学术讲座

报告题目:Neuronal dynamics from dendritic integration to population responses

发布人:周仁来  发布时间:2012-05-09   浏览次数:43

各位老师,您好:

由实验室吴思老师邀请了上海交通大学特别研究员周栋焯博士来实验室做报告。报告信息如下,欢迎感兴趣的老师和同学来听。

报告时间:517日上午10:00

报告地点:英东楼422

报告题目:Neuronal dynamics from dendritic  integration to population responses

报告摘要:        In this talk, I will present  our modeling work about neuronal dynamics in comparison with experimental  results including (1) How a single neuron integrates excitatory and inhibitory  inputs from other neurons in the cortical network, and (2) How population  neurons emerge spatiotemporal activities in response to some simple external  stimulus. The first part discusses a simple arithmetic rule recently discovered  in experiments as $V^{Exp}_S≈V^{Exp}_E + V^{Exp}_I + kV^{Exp}_E V^{Exp}_I$ ,  where V^{Exp}_S, V^{Exp}_E and V^{Exp}_I are the amplitude of the summed somatic  potential (SSP), the excitatory postsynaptic potential (EPSP) and the inhibitory  postsynaptic potential (IPSP) measured at the time when the EPSP reaches its  peak value.

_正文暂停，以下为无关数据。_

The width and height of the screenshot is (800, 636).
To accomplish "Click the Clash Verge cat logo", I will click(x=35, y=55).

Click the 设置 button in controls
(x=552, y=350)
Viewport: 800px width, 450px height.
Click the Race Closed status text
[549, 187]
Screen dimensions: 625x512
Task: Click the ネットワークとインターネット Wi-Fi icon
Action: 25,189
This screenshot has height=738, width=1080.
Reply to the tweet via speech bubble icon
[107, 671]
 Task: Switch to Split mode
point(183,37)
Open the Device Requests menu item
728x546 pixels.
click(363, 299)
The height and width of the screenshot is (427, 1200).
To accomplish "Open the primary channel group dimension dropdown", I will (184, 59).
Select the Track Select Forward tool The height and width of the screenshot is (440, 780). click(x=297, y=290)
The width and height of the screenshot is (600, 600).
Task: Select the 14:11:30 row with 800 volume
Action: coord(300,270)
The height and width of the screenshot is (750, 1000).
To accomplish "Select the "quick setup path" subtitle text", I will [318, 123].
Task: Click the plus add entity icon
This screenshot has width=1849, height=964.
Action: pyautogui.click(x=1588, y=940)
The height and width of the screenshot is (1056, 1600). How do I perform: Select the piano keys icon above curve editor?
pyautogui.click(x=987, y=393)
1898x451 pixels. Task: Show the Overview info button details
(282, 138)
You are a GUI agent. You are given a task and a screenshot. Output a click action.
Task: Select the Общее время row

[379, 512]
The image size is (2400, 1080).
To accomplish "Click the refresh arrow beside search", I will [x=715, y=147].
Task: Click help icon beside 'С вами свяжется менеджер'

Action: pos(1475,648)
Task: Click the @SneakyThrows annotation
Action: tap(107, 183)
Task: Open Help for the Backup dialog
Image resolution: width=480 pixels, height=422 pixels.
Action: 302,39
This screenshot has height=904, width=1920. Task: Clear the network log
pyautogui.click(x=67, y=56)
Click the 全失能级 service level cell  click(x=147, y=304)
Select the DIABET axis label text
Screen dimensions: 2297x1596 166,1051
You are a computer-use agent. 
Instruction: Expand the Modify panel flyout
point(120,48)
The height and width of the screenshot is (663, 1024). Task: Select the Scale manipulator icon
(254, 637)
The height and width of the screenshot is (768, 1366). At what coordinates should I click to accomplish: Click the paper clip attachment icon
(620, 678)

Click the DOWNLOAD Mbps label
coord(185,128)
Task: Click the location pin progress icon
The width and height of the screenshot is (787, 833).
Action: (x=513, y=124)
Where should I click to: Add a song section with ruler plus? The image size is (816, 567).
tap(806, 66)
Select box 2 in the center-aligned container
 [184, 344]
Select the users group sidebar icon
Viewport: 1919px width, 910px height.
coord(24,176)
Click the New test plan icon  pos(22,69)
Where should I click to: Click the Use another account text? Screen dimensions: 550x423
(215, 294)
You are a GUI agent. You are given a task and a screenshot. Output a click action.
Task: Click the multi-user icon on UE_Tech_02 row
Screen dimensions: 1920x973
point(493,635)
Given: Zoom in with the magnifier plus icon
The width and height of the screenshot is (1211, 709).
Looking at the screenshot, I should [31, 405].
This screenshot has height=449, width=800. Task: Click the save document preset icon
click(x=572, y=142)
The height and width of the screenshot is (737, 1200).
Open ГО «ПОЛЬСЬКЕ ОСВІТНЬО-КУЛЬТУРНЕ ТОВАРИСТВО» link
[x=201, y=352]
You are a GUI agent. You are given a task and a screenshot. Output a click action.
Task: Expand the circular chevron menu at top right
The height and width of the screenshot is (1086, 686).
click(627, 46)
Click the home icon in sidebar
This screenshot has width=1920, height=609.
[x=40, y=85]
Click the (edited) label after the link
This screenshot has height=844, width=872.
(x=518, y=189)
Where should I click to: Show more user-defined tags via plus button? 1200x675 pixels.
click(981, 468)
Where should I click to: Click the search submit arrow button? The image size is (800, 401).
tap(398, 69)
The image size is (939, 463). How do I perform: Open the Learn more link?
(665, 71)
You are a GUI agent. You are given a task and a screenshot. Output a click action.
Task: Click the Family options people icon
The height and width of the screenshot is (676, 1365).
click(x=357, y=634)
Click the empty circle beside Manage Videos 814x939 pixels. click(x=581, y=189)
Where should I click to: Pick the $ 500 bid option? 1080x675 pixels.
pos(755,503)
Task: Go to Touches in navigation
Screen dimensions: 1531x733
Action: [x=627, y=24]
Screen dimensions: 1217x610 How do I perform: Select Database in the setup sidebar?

In addition, k is defined as the shunting coefficient which only  depends on the spatial location of excitatory and inhibitory inputs on the  dendrite and is independent of the amplitude of EPSP and IPSP. We demonstrate  both theoretically and numerically that the above dendritic integration rule can  be explained by sub-threshold membrane potential dynamics as characterized in  the conductance-based integrate-and-fire (I&F) model. In order to account  for the spatial dependence of the shunting coefficient k, we propose a  dendritic-integration-rule-based integrate-and-fire (DIF) model. Our analytical  and numerical results show that this model is able to capture many experimental  observations. The second part discusses how we use a large-scale  conductance-based, integrate-and-fire neuronal network model in V1 to  investigate the spatiotemporal activities of population neurons in response to  some simple Garbor stimulus and compared our simulation results to the  experimental observations. Our model incorporates both isotropic local couplings  of AMPA and GABA, in addition, we model the lateral orientation-specific  long-range connections by a slow NMDA component. From the analysis of both  experimental observations and our numerical results, we demonstrate that the  time scale and the special scale of NMDA component play an essential role in  terms of special-temporal patterns and also the cortical correlation  structures.

报告人简介:

周栋焯,分别于2002年与2007年获北京大学数学科学学院学士学位与博士学位,博士期间主要研究方向是高分子流体的多尺度建模与计算,2007年至2009年在访问纽约大学库朗研究所期间,研究方向转为大脑神经科学中的数学建模和科学计算,并于2010年加入上海交通大学,任特别研究员。目前主要研究兴趣是:生物及物理中的应用数学问题,如高分子流体的多尺度建模与计算,神经元网络动力学的数学性质与方法的研究,生物与物理系统中的非线性与混沌现象,大尺度的视觉神经网络的建模与模拟的研究。

    此致

敬礼!

认知神经科学与学习国家重点实验室

2012年5月9日